The third criticism was that Libra 1.0 is an open system without necessary checks which could be threatened by unknown participants, and suffers from a lack of compliance. The association plans to keep this system open and competitive where new players will be able to join the network and compete with the older players. However, the partners of the entire network will now operate on a renewal based system.

The fourth objection to Libra 1.0 was on how it will deal with highly-risky situations such as an economic or a financial crises. Such crises could lead to a run on the Libra network where people try and convert their Libra holdings for fiat currencies. The white paper says that there will be two safety valves to prevent a fire-sale. The ‘Redemption Stays’ valve will delay redemptions so that assets can be sold without a fire-sale.  The ‘Early Redemption Haircuts’ valve will impose a fee on the holders who want an instant redemption. Moreover, the reserves will be invested in highly-safe securities which have very short-term maturity/low credit risk/high liquidity and will also maintain a risk buffer.

To sum up, Libra 1.0 was criticised sharply and the association has responded with new changes, not giving up the idea of starting its digital currency. However, even with these modified changes, the fiat currency authorities are not going to give up their criticisms of the project.

Moreover, the COVID-19 crisis has again led to forces of centralisation, whether in politics or in economics.
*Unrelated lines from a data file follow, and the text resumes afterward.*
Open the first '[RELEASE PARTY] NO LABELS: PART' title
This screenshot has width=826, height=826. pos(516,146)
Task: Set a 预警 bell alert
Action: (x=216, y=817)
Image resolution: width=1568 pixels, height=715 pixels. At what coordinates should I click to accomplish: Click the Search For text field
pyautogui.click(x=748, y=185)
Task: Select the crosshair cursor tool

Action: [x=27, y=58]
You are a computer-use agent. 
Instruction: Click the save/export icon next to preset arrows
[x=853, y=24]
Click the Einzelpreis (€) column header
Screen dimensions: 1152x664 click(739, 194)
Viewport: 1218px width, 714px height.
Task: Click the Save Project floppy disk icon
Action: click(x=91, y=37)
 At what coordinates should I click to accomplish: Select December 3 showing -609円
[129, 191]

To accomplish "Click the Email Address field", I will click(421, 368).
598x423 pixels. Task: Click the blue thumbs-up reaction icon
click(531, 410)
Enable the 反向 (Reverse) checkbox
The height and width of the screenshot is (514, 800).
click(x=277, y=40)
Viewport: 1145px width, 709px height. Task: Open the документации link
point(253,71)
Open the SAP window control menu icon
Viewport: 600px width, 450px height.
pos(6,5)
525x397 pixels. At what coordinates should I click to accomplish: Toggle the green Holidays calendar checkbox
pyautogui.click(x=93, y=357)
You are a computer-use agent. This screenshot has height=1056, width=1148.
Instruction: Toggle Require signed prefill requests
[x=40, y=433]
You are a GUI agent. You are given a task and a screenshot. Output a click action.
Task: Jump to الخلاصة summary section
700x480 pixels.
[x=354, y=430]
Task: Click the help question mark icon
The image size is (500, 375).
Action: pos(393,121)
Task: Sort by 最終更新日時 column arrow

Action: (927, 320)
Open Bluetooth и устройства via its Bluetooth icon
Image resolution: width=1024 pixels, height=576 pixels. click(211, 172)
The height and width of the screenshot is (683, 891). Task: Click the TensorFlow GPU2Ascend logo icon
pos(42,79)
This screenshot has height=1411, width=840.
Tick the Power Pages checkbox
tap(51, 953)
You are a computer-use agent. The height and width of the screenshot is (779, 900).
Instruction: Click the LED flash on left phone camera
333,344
So projects which aim to create competition or even act as complements to existing currency systems, are not going to find easy acceptance, even amidst the public that supports free-markets.

Perhaps the governments can learn from these projects by imbibing their technology and ideas, as they march towards their own digital currencies. There is news that Chinese and French authorities have kicked the can on their digital currency projects. This might then be a win-win situation for all.

Amol Agrawal is faculty at Ahmedabad University. Views are personal.